WHAT THE EXERCISE ASKS:
The reply must contain all of the records, unchanged.

INFORMATION PROVIDED:
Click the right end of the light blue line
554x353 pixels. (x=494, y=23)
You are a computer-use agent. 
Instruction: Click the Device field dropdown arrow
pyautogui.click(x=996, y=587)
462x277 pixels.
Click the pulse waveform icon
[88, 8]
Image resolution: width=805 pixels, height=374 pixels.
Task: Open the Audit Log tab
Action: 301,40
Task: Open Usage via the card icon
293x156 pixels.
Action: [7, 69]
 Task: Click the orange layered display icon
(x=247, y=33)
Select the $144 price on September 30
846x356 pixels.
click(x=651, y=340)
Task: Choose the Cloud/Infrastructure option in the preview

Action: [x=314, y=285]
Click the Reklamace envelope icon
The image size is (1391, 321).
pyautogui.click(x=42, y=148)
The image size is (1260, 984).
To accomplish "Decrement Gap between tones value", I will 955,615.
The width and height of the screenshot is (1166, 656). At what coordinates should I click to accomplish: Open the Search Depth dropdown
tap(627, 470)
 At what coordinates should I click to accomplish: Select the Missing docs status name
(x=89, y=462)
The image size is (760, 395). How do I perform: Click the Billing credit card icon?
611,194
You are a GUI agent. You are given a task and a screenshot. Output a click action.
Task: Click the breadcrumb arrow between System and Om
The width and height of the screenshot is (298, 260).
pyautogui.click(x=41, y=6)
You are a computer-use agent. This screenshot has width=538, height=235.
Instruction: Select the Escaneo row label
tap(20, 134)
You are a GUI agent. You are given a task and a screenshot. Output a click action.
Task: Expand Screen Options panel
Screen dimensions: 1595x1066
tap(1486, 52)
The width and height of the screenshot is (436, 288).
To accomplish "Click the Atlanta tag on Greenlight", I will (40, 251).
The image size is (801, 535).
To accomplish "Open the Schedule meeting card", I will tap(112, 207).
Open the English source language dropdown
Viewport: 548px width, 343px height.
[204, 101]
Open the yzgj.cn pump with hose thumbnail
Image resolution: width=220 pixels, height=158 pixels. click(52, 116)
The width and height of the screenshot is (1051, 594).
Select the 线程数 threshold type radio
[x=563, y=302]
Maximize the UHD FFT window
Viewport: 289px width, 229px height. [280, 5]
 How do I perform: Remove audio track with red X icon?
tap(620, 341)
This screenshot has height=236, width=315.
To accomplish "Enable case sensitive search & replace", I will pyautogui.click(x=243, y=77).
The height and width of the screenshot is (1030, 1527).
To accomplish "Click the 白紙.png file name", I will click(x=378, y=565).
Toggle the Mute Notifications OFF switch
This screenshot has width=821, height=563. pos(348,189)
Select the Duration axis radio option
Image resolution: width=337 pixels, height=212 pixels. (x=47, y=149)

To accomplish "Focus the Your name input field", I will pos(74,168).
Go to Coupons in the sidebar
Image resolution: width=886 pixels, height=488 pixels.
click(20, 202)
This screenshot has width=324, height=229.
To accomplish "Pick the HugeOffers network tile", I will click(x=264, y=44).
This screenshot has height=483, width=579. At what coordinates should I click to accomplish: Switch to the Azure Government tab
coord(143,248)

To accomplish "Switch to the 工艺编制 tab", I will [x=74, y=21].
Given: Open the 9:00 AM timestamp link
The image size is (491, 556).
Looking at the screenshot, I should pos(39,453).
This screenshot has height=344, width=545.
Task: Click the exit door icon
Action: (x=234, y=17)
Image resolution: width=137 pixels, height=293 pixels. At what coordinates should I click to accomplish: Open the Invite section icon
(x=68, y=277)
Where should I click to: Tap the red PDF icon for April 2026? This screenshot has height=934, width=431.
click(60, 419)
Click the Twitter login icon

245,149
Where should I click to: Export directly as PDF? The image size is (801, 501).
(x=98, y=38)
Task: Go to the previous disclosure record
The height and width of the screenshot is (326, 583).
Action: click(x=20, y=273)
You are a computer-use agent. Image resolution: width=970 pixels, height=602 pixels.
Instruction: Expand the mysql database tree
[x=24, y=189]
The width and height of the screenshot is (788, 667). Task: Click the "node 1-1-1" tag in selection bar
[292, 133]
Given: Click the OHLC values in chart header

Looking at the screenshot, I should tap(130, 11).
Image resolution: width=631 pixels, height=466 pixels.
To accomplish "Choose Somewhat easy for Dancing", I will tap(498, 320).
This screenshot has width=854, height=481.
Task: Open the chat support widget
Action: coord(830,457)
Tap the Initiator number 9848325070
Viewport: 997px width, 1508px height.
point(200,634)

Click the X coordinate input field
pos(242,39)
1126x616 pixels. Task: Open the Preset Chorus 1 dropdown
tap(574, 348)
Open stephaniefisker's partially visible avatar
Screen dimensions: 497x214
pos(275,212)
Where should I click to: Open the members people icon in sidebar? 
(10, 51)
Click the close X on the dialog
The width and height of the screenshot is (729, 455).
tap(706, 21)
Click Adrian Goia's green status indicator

RESPONSE BOX:
Click the right end of the light blue line
554x353 pixels. (x=494, y=23)
You are a computer-use agent. 
Instruction: Click the Device field dropdown arrow
pyautogui.click(x=996, y=587)
462x277 pixels.
Click the pulse waveform icon
[88, 8]
Image resolution: width=805 pixels, height=374 pixels.
Task: Open the Audit Log tab
Action: 301,40
Task: Open Usage via the card icon
293x156 pixels.
Action: [7, 69]
 Task: Click the orange layered display icon
(x=247, y=33)
Select the $144 price on September 30
846x356 pixels.
click(x=651, y=340)
Task: Choose the Cloud/Infrastructure option in the preview

Action: [x=314, y=285]
Click the Reklamace envelope icon
The image size is (1391, 321).
pyautogui.click(x=42, y=148)
The image size is (1260, 984).
To accomplish "Decrement Gap between tones value", I will 955,615.
The width and height of the screenshot is (1166, 656). At what coordinates should I click to accomplish: Open the Search Depth dropdown
tap(627, 470)
 At what coordinates should I click to accomplish: Select the Missing docs status name
(x=89, y=462)
The image size is (760, 395). How do I perform: Click the Billing credit card icon?
611,194
You are a GUI agent. You are given a task and a screenshot. Output a click action.
Task: Click the breadcrumb arrow between System and Om
The width and height of the screenshot is (298, 260).
pyautogui.click(x=41, y=6)
You are a computer-use agent. This screenshot has width=538, height=235.
Instruction: Select the Escaneo row label
tap(20, 134)
You are a GUI agent. You are given a task and a screenshot. Output a click action.
Task: Expand Screen Options panel
Screen dimensions: 1595x1066
tap(1486, 52)
The width and height of the screenshot is (436, 288).
To accomplish "Click the Atlanta tag on Greenlight", I will (40, 251).
The image size is (801, 535).
To accomplish "Open the Schedule meeting card", I will tap(112, 207).
Open the English source language dropdown
Viewport: 548px width, 343px height.
[204, 101]
Open the yzgj.cn pump with hose thumbnail
Image resolution: width=220 pixels, height=158 pixels. click(52, 116)
The width and height of the screenshot is (1051, 594).
Select the 线程数 threshold type radio
[x=563, y=302]
Maximize the UHD FFT window
Viewport: 289px width, 229px height. [280, 5]
 How do I perform: Remove audio track with red X icon?
tap(620, 341)
This screenshot has height=236, width=315.
To accomplish "Enable case sensitive search & replace", I will pyautogui.click(x=243, y=77).
The height and width of the screenshot is (1030, 1527).
To accomplish "Click the 白紙.png file name", I will click(x=378, y=565).
Toggle the Mute Notifications OFF switch
This screenshot has width=821, height=563. pos(348,189)
Select the Duration axis radio option
Image resolution: width=337 pixels, height=212 pixels. (x=47, y=149)

To accomplish "Focus the Your name input field", I will pos(74,168).
Go to Coupons in the sidebar
Image resolution: width=886 pixels, height=488 pixels.
click(20, 202)
This screenshot has width=324, height=229.
To accomplish "Pick the HugeOffers network tile", I will click(x=264, y=44).
This screenshot has height=483, width=579. At what coordinates should I click to accomplish: Switch to the Azure Government tab
coord(143,248)

To accomplish "Switch to the 工艺编制 tab", I will [x=74, y=21].
Given: Open the 9:00 AM timestamp link
The image size is (491, 556).
Looking at the screenshot, I should pos(39,453).
This screenshot has height=344, width=545.
Task: Click the exit door icon
Action: (x=234, y=17)
Image resolution: width=137 pixels, height=293 pixels. At what coordinates should I click to accomplish: Open the Invite section icon
(x=68, y=277)
Where should I click to: Tap the red PDF icon for April 2026? This screenshot has height=934, width=431.
click(60, 419)
Click the Twitter login icon

245,149
Where should I click to: Export directly as PDF? The image size is (801, 501).
(x=98, y=38)
Task: Go to the previous disclosure record
The height and width of the screenshot is (326, 583).
Action: click(x=20, y=273)
You are a computer-use agent. Image resolution: width=970 pixels, height=602 pixels.
Instruction: Expand the mysql database tree
[x=24, y=189]
The width and height of the screenshot is (788, 667). Task: Click the "node 1-1-1" tag in selection bar
[292, 133]
Given: Click the OHLC values in chart header

Looking at the screenshot, I should tap(130, 11).
Image resolution: width=631 pixels, height=466 pixels.
To accomplish "Choose Somewhat easy for Dancing", I will tap(498, 320).
This screenshot has width=854, height=481.
Task: Open the chat support widget
Action: coord(830,457)
Tap the Initiator number 9848325070
Viewport: 997px width, 1508px height.
point(200,634)

Click the X coordinate input field
pos(242,39)
1126x616 pixels. Task: Open the Preset Chorus 1 dropdown
tap(574, 348)
Open stephaniefisker's partially visible avatar
Screen dimensions: 497x214
pos(275,212)
Where should I click to: Open the members people icon in sidebar? 
(10, 51)
Click the close X on the dialog
The width and height of the screenshot is (729, 455).
tap(706, 21)
Click Adrian Goia's green status indicator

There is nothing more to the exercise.